LWT, live weight (kg) fitted as a covariate in model.

a

Proportion of variance accounted for by the whole GLM model.

b

CT_MLL_W, width of M. longissimus lumborum (mm); CT_MLL_D, depth of M. longissimus lumborum (mm); CT_MLL_A, area of M. longissimus lumborum (mm2).

c

VNTHOR, number of thoracic vertebrae; VNLUM, number of lumbar vertebrae; VNT+L, number of thoracolumbar vertebrae; SPLTHOR, length of thoracic spine region (mm); SPLLUM, length of lumbar spine region (mm); SPLT+L, length of thoracolumbar spine region (mm); VLTHOR, average length of individual thoracic vertebrae (mm); VLLUM, average length of individual lumbar vertebrae (mm); VLT+L, average length of individual thoracolumbar vertebrae (mm).

d

+S/+D, homozygote non-carrier; TMS/+D, heterozygote carrier inheriting TM-QTL from sire; +S/TMD, heterozygote carrier inheriting TM-QTL from dam; TMS/TMD, homozygote carrier.

In general, the pattern of results from the analysis of the full data set (Macfarlane et al., 2010) suggested that the effect of the TM allele on these loin dimensions is expressed through a non-additive mode of inheritance (paternal polar overdominance). Analysis of the subset of records used here suggests a more general paternal TM-QTL effect on the loin with little evidence of a polar overdominance effect.

3.2. Spine length traits

Overall, there was no significant effect of the TM-QTL on the thoracic region length traits (SPLTHOR, VLTHOR). Nor was there an effect of TM-QTL genotype on the average length of individual lumbar vertebrae (VLLUM), however, associations were shown to exist between TM-QTL genotype groups and length of the lumbar region (SPLLUM) (Table 1). Least-squares means showed that, on average, +S/+D and TMS/+D genotype lambs had a longer lumbar length compared to +S/TMD and TMS/TMD genotype lambs. However, when considering the combined length of the thoracic and lumbar regions (SPLT+L), the genotype effect is negligible (Table 1).

3.3. Spine count traits

The segmentation and anatomical regionalisation of the spinal elements (vertebrae) is established in early development (Wellik, 2007; Iimura et al., 2009), hence, it should not be affected by varying LWT. In running the statistical model with the inclusion and omission of a covariate adjustment of LWT, little difference was found between the least-squares means for each model (Table 1), lending support to the previous statement. Therefore, only the results obtained from the model without LWT adjustment will be discussed (results from the model with LWT covariate adjustment are not shown).

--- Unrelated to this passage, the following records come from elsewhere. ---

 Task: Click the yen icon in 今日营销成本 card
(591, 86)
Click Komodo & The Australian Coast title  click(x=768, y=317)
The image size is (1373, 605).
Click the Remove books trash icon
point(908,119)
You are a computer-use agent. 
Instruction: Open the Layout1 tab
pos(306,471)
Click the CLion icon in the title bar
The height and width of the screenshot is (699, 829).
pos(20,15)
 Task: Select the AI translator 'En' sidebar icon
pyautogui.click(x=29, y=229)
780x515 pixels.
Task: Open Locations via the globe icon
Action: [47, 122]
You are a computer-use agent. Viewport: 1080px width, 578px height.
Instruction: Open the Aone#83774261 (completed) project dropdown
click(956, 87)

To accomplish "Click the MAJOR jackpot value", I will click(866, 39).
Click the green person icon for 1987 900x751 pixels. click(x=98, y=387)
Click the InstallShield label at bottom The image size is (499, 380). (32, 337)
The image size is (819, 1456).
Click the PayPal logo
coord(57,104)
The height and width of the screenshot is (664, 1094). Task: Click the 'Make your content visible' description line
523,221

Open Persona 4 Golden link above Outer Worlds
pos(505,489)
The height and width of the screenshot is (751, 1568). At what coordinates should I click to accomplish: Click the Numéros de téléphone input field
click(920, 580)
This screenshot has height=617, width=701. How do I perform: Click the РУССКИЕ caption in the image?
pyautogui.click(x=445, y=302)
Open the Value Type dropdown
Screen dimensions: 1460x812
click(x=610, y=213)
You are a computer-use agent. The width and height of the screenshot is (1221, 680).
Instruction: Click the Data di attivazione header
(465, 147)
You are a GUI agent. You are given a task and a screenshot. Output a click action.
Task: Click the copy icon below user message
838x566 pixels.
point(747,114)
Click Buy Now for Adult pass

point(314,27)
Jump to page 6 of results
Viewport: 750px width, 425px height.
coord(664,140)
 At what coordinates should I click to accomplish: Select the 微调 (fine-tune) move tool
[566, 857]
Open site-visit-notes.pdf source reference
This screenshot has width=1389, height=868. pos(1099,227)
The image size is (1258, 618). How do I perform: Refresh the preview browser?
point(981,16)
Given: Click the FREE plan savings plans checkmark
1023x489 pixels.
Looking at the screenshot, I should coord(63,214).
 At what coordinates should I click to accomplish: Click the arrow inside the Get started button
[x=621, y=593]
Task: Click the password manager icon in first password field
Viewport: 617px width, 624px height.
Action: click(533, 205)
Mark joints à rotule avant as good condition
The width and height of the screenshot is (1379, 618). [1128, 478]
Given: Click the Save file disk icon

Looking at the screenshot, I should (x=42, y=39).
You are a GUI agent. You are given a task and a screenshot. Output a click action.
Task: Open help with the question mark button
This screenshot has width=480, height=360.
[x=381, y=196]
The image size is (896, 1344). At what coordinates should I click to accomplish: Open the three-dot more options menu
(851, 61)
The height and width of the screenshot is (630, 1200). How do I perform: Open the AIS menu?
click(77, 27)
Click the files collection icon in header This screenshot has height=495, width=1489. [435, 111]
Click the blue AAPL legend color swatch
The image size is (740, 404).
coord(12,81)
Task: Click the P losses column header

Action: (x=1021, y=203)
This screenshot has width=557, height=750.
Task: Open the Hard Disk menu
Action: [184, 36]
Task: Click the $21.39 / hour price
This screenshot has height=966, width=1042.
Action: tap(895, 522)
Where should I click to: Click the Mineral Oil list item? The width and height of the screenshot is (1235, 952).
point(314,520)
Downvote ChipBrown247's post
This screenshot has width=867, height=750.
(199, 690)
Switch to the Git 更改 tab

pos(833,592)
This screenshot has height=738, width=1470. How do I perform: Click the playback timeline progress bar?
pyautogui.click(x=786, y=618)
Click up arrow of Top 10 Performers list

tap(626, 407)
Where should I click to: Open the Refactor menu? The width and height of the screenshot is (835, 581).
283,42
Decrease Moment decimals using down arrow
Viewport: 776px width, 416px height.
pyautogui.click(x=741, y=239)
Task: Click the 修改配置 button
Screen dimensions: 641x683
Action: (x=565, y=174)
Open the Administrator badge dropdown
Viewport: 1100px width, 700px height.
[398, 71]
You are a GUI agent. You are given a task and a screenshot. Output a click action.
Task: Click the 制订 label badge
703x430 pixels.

Regarding vertebrae number in the separate thoracic and lumbar spine regions first (VNTHOR and VNLUM respectively), there were some significant differences between the genotype groups, however, the magnitude of these differences was relatively small (Table 1). In more detail, it can be seen from the least-squares means that there is much overlap between the genotype classes with regards to VNTHOR. The +S/TMD and TMS/TMD genotype lambs had, on average, a greater number of thoracic vertebrae than +S/+D and TMS/+D genotype lambs, however +S/TMD and +S/+D genotype lambs were not significantly different from each other. With regards to VNLUM, the +S/+D and TMS/+D genotype lambs were significantly different from the +S/TMD and TMS/TMD genotype lambs. While observed to possess fewer thoracic vertebrae, +S/+D and TMS/+D genotype lambs had a greater number of lumbar vertebrae, on average.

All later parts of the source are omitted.